Dal lavoro è emerso che, rispetto a coetanei con valori normali di concentrazione spermatica, i maschi con pochi spermatozoi presentavano più spesso pressione alta, colesterolo cattivo e trigliceridi oltre la norma e colesterolo buono (HDL) inferiore alla norma. Avevano anche maggiore probabilità di soffrire di sindrome metabolica, un insieme di fattori che aumenta il rischio di ammalarsi di diabete e di andare incontro a malattie cardiovascolari e ictus. Anche la resistenza all'insulina, altro problema che può portare al diabete, risultava più elevata nei maschi con bassa conta spermatica. E non è tutto: i pazienti con basso livello di spermatozoi erano 12 volte più a rischio di presentare ipogonadismo (riduzione dell'ormone maschile testosterone in circolo), riconosciuto come una delle cause principali di osteoporosi nell'uomo.
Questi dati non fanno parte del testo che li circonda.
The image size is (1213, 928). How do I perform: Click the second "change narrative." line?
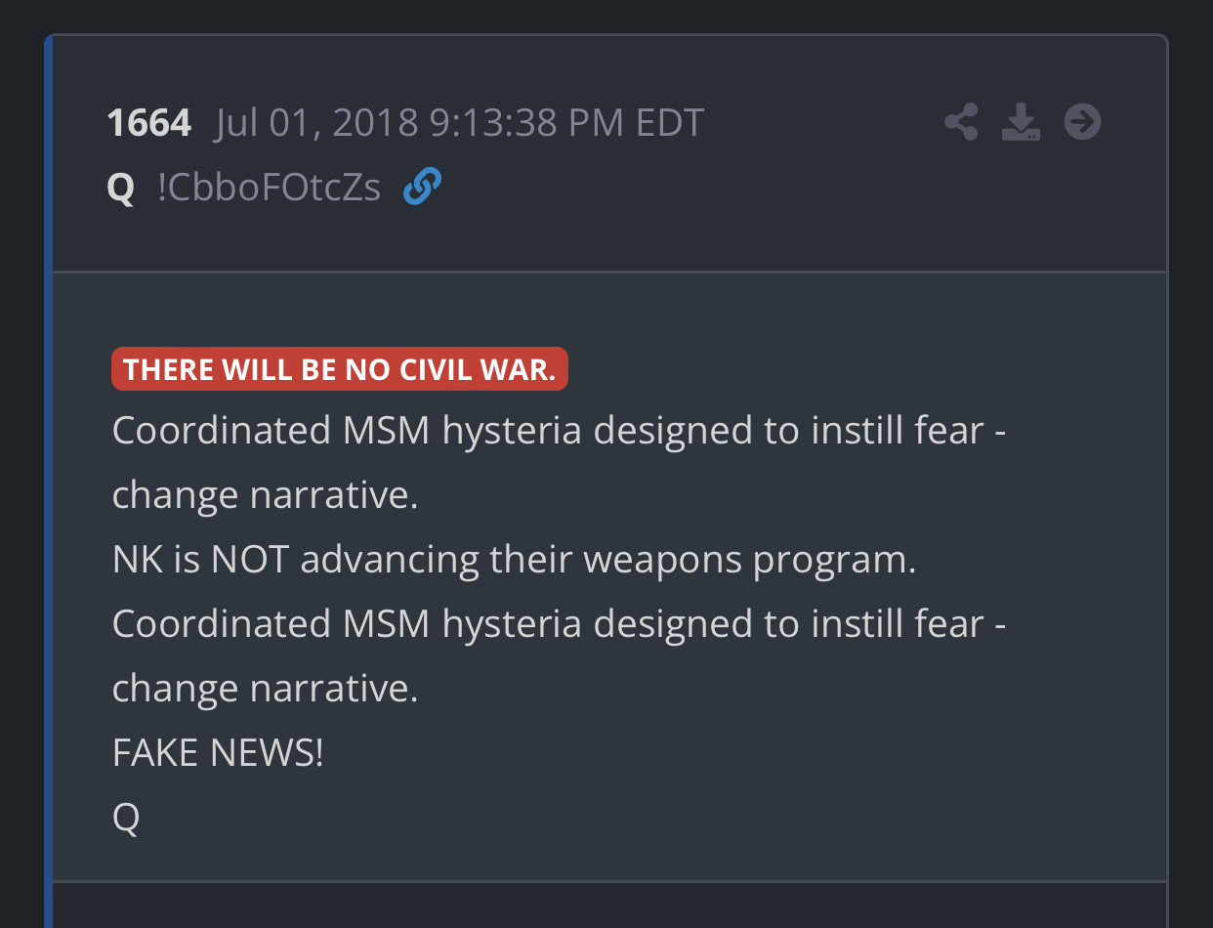pyautogui.click(x=265, y=689)
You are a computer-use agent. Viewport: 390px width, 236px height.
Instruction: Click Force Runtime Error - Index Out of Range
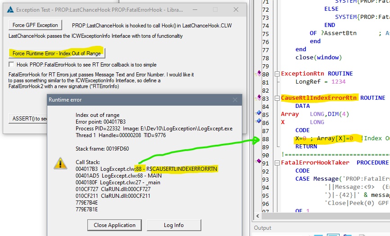coord(57,53)
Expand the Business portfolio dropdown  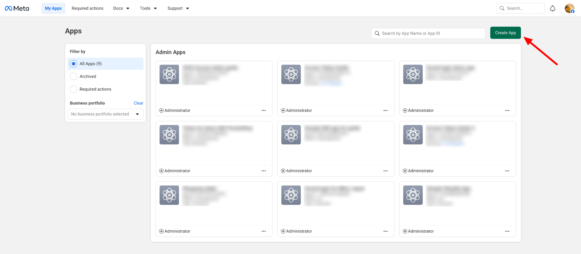[x=105, y=114]
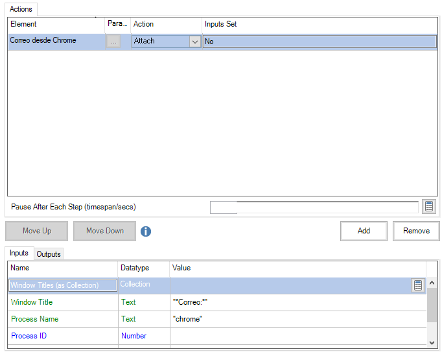
Task: Select the Correo desde Chrome element row
Action: tap(56, 41)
Inoltre metà dei pazienti con poco testosterone aveva osteoporosi o ridotta massa ossea, un possibile precursore dell'osteoporosi. Questi risultati, secondo Ferlin, suggeriscono che presentare un valore basso di conta spermatica è di per sé associato a un peggiore stato di salute cardiometabolica. La qualità dello sperma è dunque uno specchio dello stato di salute generale maschile. Quindi, sottolinea Ferlin, il trattamento dell'infertilità maschile non dovrebbe concentrarsi solo sulla difficoltà ad avere figli ma anche sulla cura di altri fattori di rischio come il sovrappeso e la pressione alta. I maschi di coppie con problemi di fertilità, conclude, "dovrebbero essere seguiti anche perché potrebbero avere un maggior rischio di altre malattie".